Het lijkt makkelijk, na het overlijden moet de nalatenschap worden verdeeld tussen de erfgenamen. Maar niet elke erfgenaam weet wat er is om te verdelen. Soms heeft de erflater al iets uitgeleend aan een erfgenaam. Of een erfgenaam heeft geld van de erflater in beheer, maar heeft er zelf bestedingen van gedaan of geld achtergehouden. De anderen weten daar niets van, dus waarom dat melden? Hieronder leest u wat de gevolgen kunnen zijn van die verzwijging.

De erfgenamen moeten eerst gezamenlijk vaststellen wat er verdeeld moet worden. Met andere woorden: Wat zit er in de nalatenschap?

Het lijkt eenvoudig, en in de praktijk gebeurt het vaak : één erfgenaam geeft niet op wat hij onder zich heeft, of wat hij heeft geleend of opgemaakt.

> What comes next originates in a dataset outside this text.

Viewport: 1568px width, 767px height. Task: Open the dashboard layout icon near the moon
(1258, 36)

Dergelijke bedragen worden aangemerkt als toekomende aan de nalatenschap, en moeten worden verdeeld. In de praktijk gebeurt dat dus niet in alle gevallen.

Hiervan zijn natuurlijk vele voorbeelden bekend, maar slecht zelden wordt een geschil hierover uitgevochten voor de rechtbank.

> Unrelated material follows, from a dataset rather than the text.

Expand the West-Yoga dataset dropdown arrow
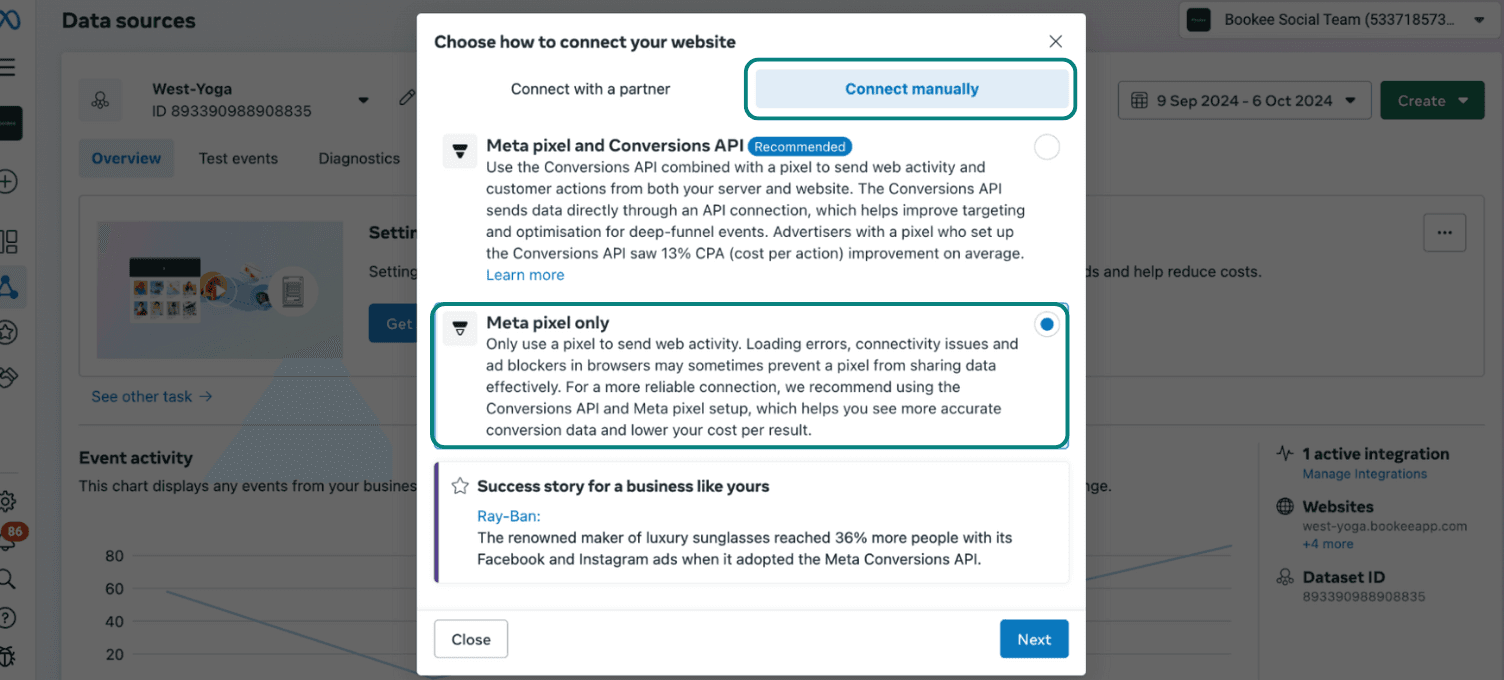Viewport: 1504px width, 680px height. (x=363, y=100)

Een goed voorbeeld is een procedure die heeft geleid tot een uitspraak van de rechtbank van 11 oktober 2017.

De feiten

Voordat de erflater overleed werden geldbedragen overgeboekt naar de rekening van een erfgenaam. Volgens de andere erfgenamen, die hierover en procedure startten, moeten deze bedragen worden aangemerkt als leningen, die door die erfgenaam zijn verzwegen.

Deze erfgenaam voerde aan dat de bedragen waren geschonken , maar bewijs daarvan kon hij echter niet leveren. Alle erfgenamen dus naar de rechter. De overige erfgenamen eisten dat de ene erfgenaam, de gedaagde, het geld alsnog afdroeg.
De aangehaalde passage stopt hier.